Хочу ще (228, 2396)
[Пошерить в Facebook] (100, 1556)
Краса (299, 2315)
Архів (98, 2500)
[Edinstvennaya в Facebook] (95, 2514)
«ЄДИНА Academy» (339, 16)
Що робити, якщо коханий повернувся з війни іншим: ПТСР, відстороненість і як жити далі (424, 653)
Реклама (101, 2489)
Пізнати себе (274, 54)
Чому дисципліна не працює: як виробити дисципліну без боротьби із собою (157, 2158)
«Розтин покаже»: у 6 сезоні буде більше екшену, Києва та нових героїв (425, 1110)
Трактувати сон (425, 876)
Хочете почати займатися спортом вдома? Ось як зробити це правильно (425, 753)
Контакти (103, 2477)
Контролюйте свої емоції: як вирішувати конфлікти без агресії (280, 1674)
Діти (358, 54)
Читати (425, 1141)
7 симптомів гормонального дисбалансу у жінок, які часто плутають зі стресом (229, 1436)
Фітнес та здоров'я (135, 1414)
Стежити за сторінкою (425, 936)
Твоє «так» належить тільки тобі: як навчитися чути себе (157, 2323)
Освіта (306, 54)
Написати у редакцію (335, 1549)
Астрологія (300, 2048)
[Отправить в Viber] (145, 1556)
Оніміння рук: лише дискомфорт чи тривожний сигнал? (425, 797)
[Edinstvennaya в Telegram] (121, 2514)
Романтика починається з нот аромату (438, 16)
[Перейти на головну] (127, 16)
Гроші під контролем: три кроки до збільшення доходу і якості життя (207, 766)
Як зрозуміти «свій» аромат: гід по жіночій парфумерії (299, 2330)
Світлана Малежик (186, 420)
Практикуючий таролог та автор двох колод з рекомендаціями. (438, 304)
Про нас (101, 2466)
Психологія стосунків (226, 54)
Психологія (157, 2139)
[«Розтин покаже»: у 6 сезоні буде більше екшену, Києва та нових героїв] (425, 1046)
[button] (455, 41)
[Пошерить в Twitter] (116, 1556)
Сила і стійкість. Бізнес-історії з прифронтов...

★ ★ ★ ★ ★

Task goal: Write the listing out again, matching every line exactly.

Exercise response:
Хочу ще (228, 2396)
[Пошерить в Facebook] (100, 1556)
Краса (299, 2315)
Архів (98, 2500)
[Edinstvennaya в Facebook] (95, 2514)
«ЄДИНА Academy» (339, 16)
Що робити, якщо коханий повернувся з війни іншим: ПТСР, відстороненість і як жити далі (424, 653)
Реклама (101, 2489)
Пізнати себе (274, 54)
Чому дисципліна не працює: як виробити дисципліну без боротьби із собою (157, 2158)
«Розтин покаже»: у 6 сезоні буде більше екшену, Києва та нових героїв (425, 1110)
Трактувати сон (425, 876)
Хочете почати займатися спортом вдома? Ось як зробити це правильно (425, 753)
Контакти (103, 2477)
Контролюйте свої емоції: як вирішувати конфлікти без агресії (280, 1674)
Діти (358, 54)
Читати (425, 1141)
7 симптомів гормонального дисбалансу у жінок, які часто плутають зі стресом (229, 1436)
Фітнес та здоров'я (135, 1414)
Стежити за сторінкою (425, 936)
Твоє «так» належить тільки тобі: як навчитися чути себе (157, 2323)
Освіта (306, 54)
Написати у редакцію (335, 1549)
Астрологія (300, 2048)
[Отправить в Viber] (145, 1556)
Оніміння рук: лише дискомфорт чи тривожний сигнал? (425, 797)
[Edinstvennaya в Telegram] (121, 2514)
Романтика починається з нот аромату (438, 16)
[Перейти на головну] (127, 16)
Гроші під контролем: три кроки до збільшення доходу і якості життя (207, 766)
Як зрозуміти «свій» аромат: гід по жіночій парфумерії (299, 2330)
Світлана Малежик (186, 420)
Практикуючий таролог та автор двох колод з рекомендаціями. (438, 304)
Про нас (101, 2466)
Психологія стосунків (226, 54)
Психологія (157, 2139)
[«Розтин покаже»: у 6 сезоні буде більше екшену, Києва та нових героїв] (425, 1046)
[button] (455, 41)
[Пошерить в Twitter] (116, 1556)
Сила і стійкість. Бізнес-історії з прифронтов...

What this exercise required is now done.